Mais plutôt que de faire la révolution, nous relisons nos textes pour ne pas laisser passer la moindre faute, et traquons celles des autres. Nous avons peur de nous faire castrer la langue. Peur qu’on nous dise, en infra-texte : Tu ne sais même pas parler ! Corollaire de cette peur : nous l’infligeons aux autres, pour nous venger. D’où vient ce rapport d’agressivité sous-jacente et permanente, cette vénération pour une grammaire violente ?

Il y a l’explication habituelle que la complexité du système en fait sa beauté et sa finesse, mais l’idée que la justification de la difficulté de la langue française se trouve dans sa supériorité est inepte : la supériorité reste à prouver. Il ne faut pas confondre rayonnement culturel déclinant et argument d’autorité grammaticale. Ensuite, les faits démontrent bien que la langue réelle, celle que l’on parle sans se surveiller, est bien loin du code des grammaires : combien de fois avez-vous utilisé à l’oral un véritable nous ? On l’emporte systématiquement, sauf à l’école. Pleine de passés simples et d’après que + indicatif, la langue dont parlent les manuels n’est pas la langue française : elle est un fantasme. Un fantasme du bien dire et du bien penser, qui s’appuie sur l’idée qu’il y aurait une conduite à tenir, en d’autres termes une morale.

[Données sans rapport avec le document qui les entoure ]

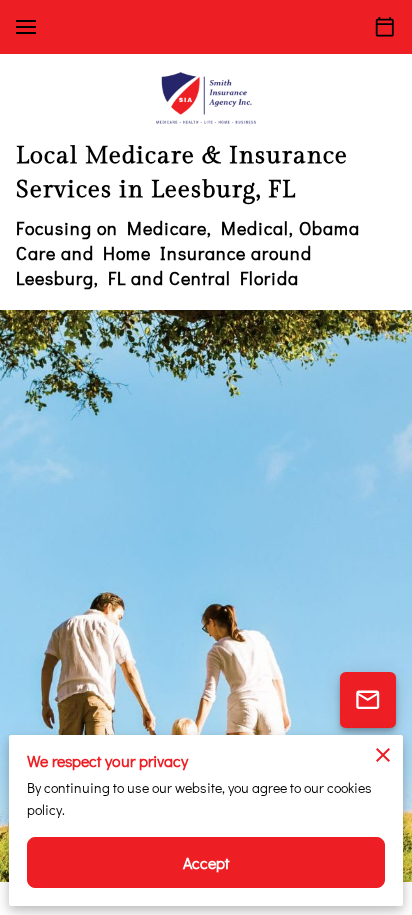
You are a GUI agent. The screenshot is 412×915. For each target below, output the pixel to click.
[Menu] (26, 27)
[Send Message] (368, 700)
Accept (206, 862)
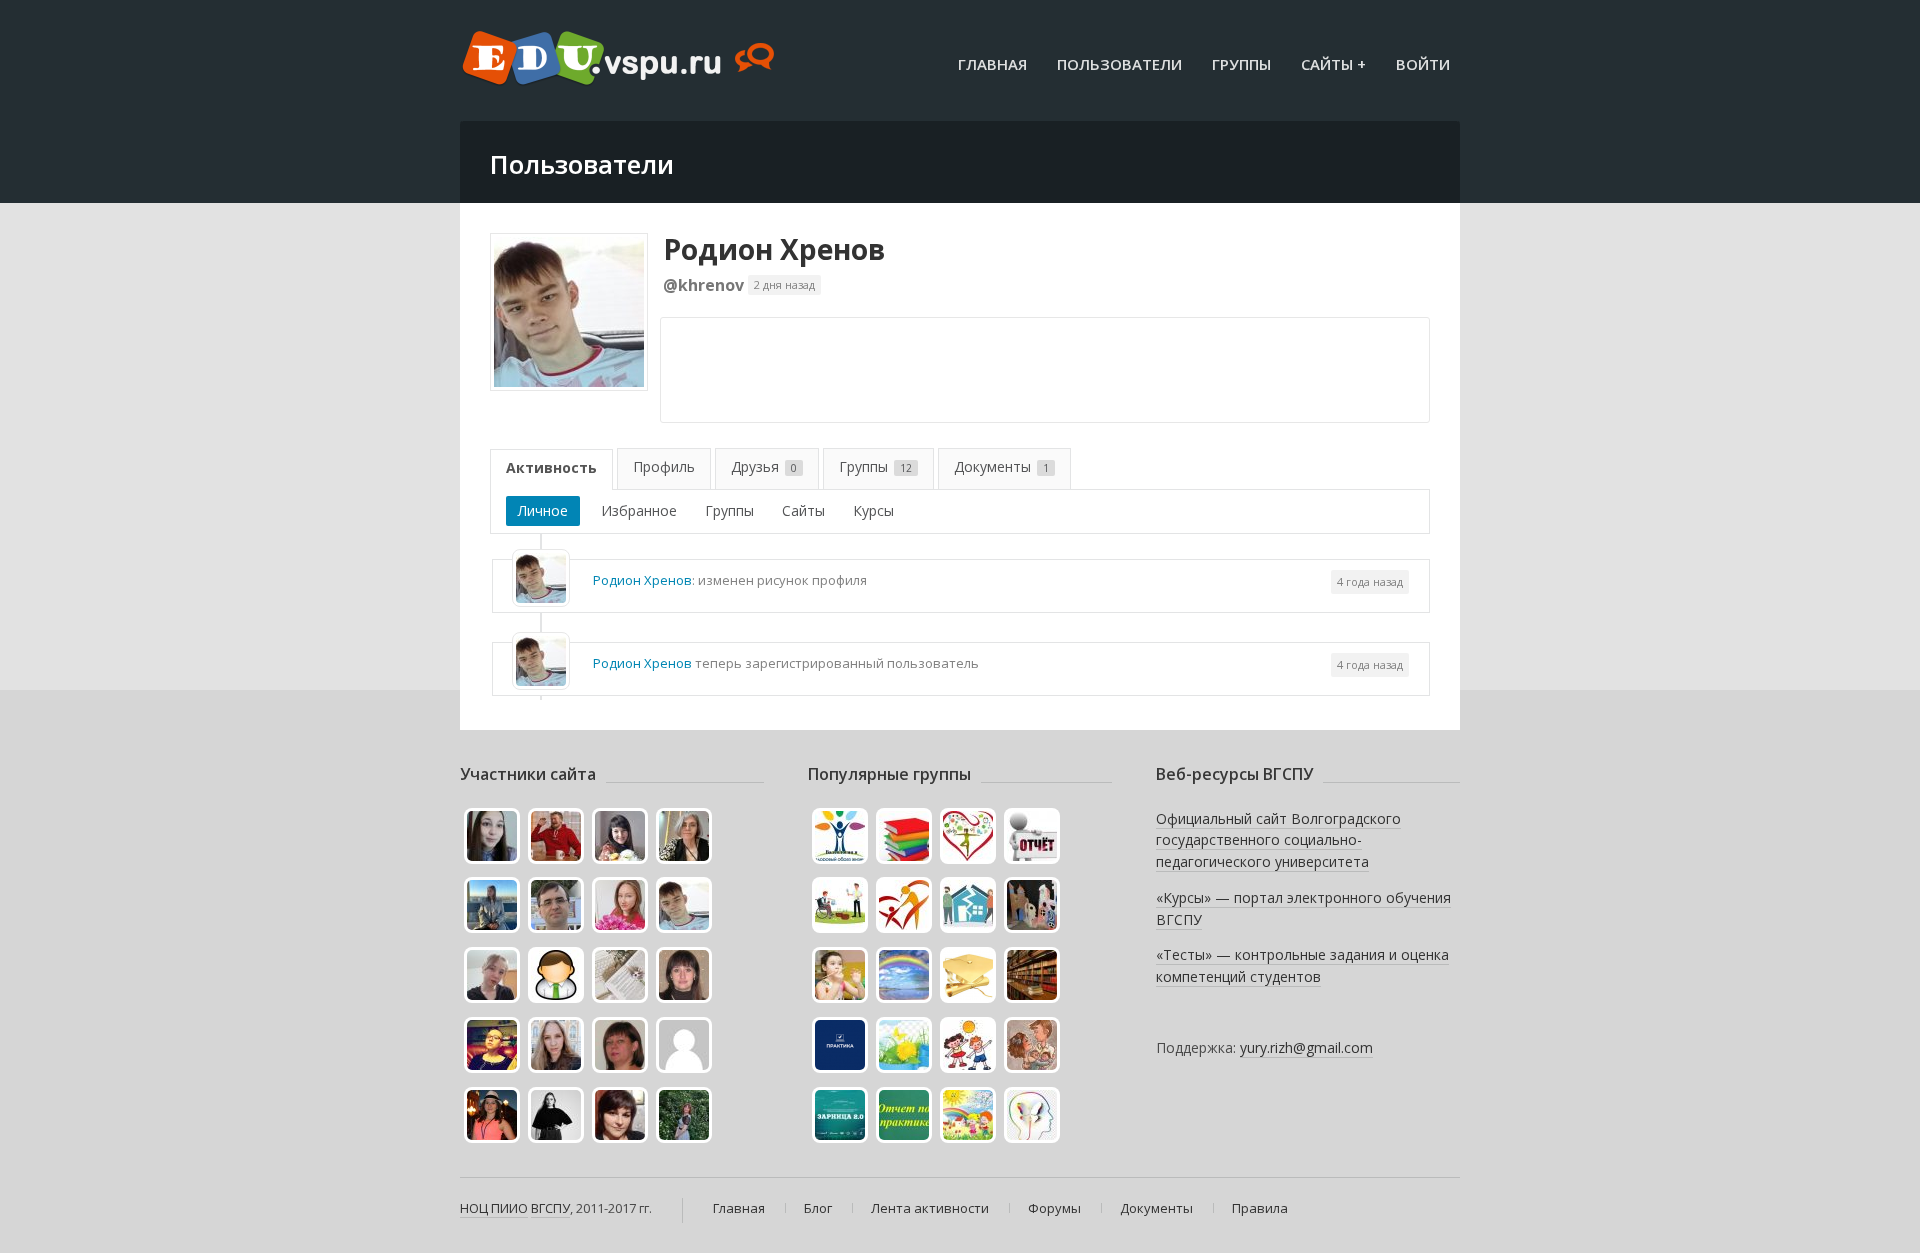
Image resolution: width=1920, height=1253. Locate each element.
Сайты (803, 510)
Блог (818, 1208)
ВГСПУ (550, 1208)
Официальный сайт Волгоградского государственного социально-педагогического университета (1278, 840)
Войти (1423, 64)
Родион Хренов (774, 249)
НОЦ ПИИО (494, 1208)
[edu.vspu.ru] (620, 60)
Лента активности (930, 1208)
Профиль (664, 466)
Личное (543, 510)
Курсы (873, 510)
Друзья (764, 466)
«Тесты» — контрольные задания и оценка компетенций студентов (1302, 965)
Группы (1241, 64)
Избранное (639, 510)
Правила (1260, 1208)
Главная (992, 64)
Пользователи (1119, 64)
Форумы (1054, 1208)
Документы (1001, 466)
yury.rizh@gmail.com (1306, 1047)
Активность (551, 467)
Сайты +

Aucun argument rationnel ne vient appuyer l’assertion de Boileau : « Ce que l’on conçoit bien s’énonce clairement », si ce n’est cette idée magistrale qu’un texte fautif est un texte inintéressant et que l’orthographe est un marqueur d’intelligence. Or l’orthographe est avant tout un marqueur de milieu socio-culturel, de niveau d’éducation : un merveilleux outil de discrimination !

Une langue bâtarde.

L’explication réelle de cet attachement à la grammaire, plutôt que de se trouver dans le pseudo-patriotisme d’une supériorité culturelle française, est peut-être à rechercher dans l’histoire de la langue, et dans la dimension sociale de cette histoire. Habituellement, une langue, après la période de grand flou qui préside à sa naissance, se choisit un étalon cohérent et le fait adopter par l’ensemble de la communauté linguistique : c’est la naissance d’un idiome homogène. C’est ainsi que l’italien standard est fondé sur le dialecte italo-toscan de Dante, que l’allemand se réfère à la langue de Martin Luther et que l’Hébreux tire ses codes de la langue talmudique. Ensuite, cette forme codifiée évolue avec le temps en fonction des besoins : c’est le principe fondamental qui veut qu’une langue soit en mouvement perpétuel pour s’ajuster aux besoins des locuteurs. Mais dans le cas du français, les choses ne sont pas aussi nettes : l’identité de la variété dialectale qui s’est imposée aux autres est contestée, et entourée d’une mythologie scientifique. Les linguistes, au tournant du xixème et du xxème, ont voulu identifier ce glorieux ancêtre lointain au Moyen Âge – le Moyen Âge était à la mode chez les Romantiques. En plein conflit contre les Prussiens, il fallait prouver que le français ne venait pas des « barbares » germaniques, mais qu’il descendait directement du latin. Comme ils n’ont pas trouvé ce dialecte originel, ils l’ont inventé : le francien, langue fantôme dont on n’a pas de trace, définie cependant par sa pureté généalogique, parlée à la fin du Moyen Âge autour de Paris.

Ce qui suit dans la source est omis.